Problem statement
Skip the pictures. Quote every line below, exactly, from the one with "Where should I" through the final line.
*** Data supplied
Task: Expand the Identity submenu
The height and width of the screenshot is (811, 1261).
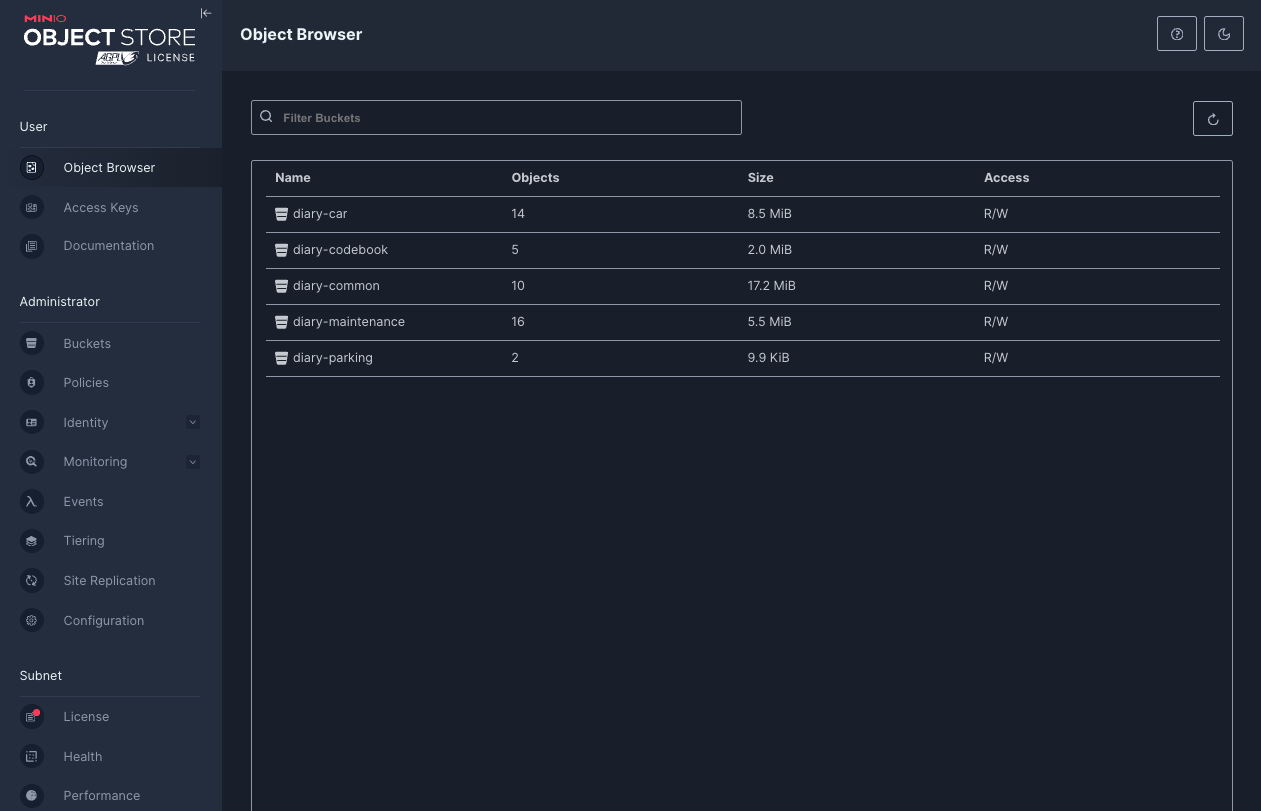Action: coord(192,422)
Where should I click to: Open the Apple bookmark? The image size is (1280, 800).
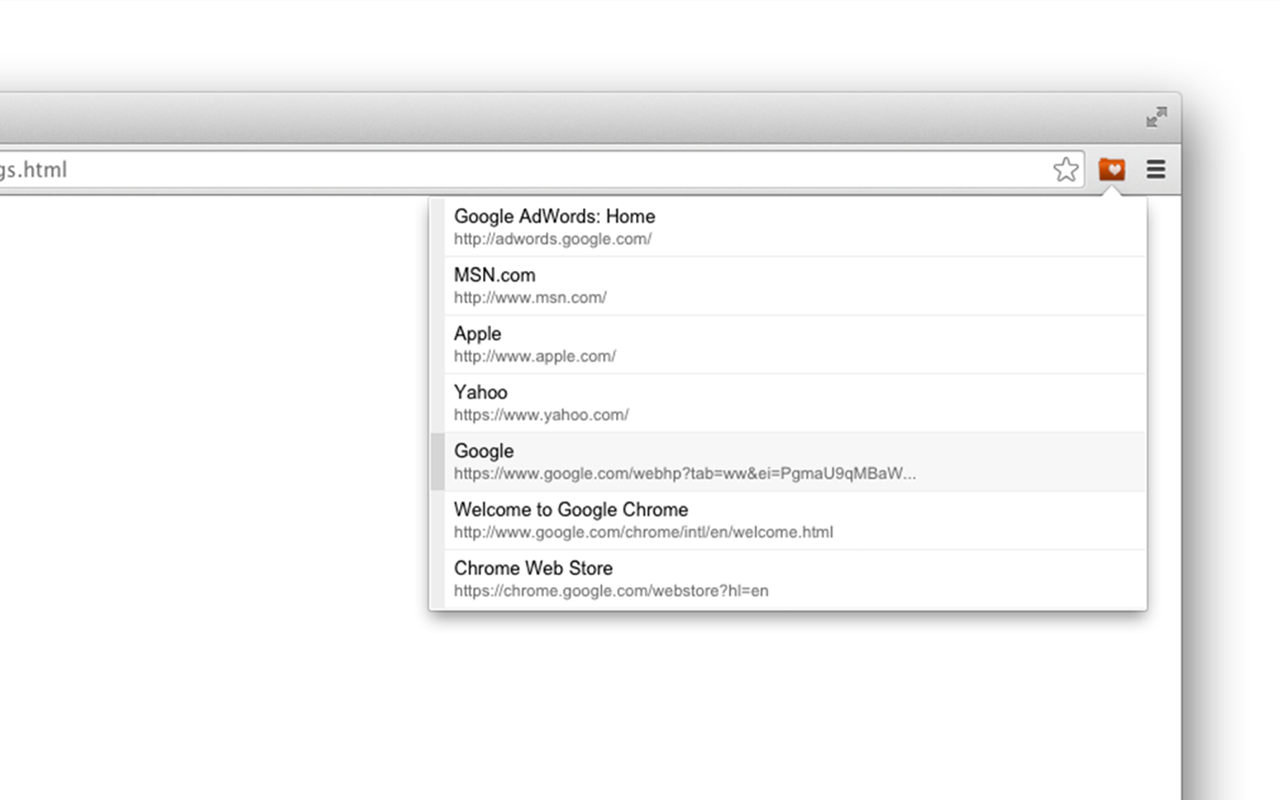[795, 345]
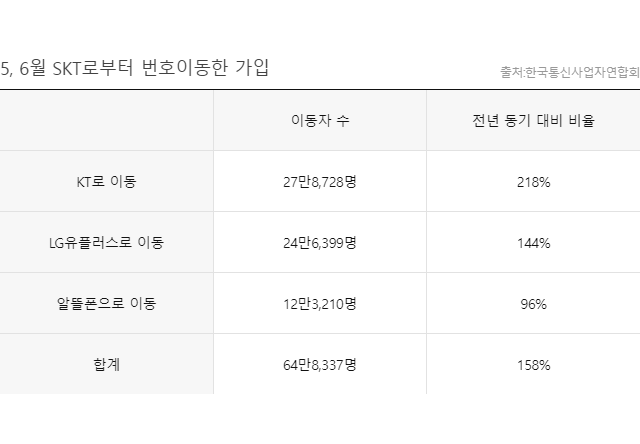Viewport: 640px width, 444px height.
Task: Click the 96% ratio cell
Action: coord(533,304)

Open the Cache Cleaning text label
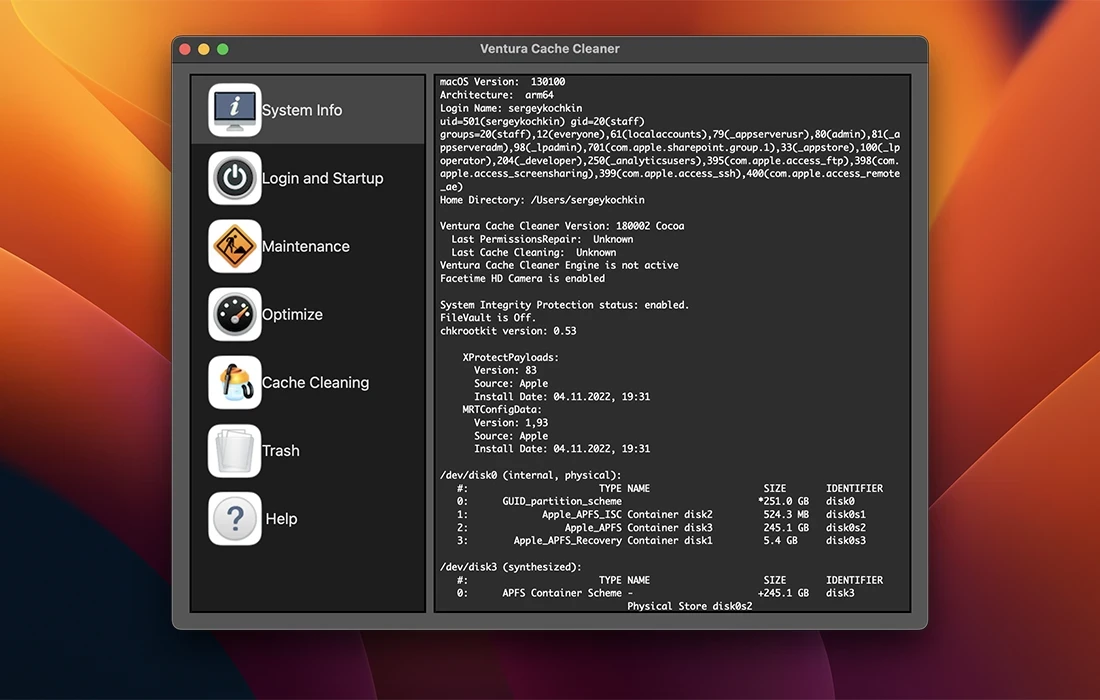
******
Exercise response
Where should I click to: Open the Apple bookmark? The image size is (1280, 800).
[795, 345]
Viewport: 640px width, 444px height.
Task: Click the 96% ratio cell
Action: coord(533,304)

Open the Cache Cleaning text label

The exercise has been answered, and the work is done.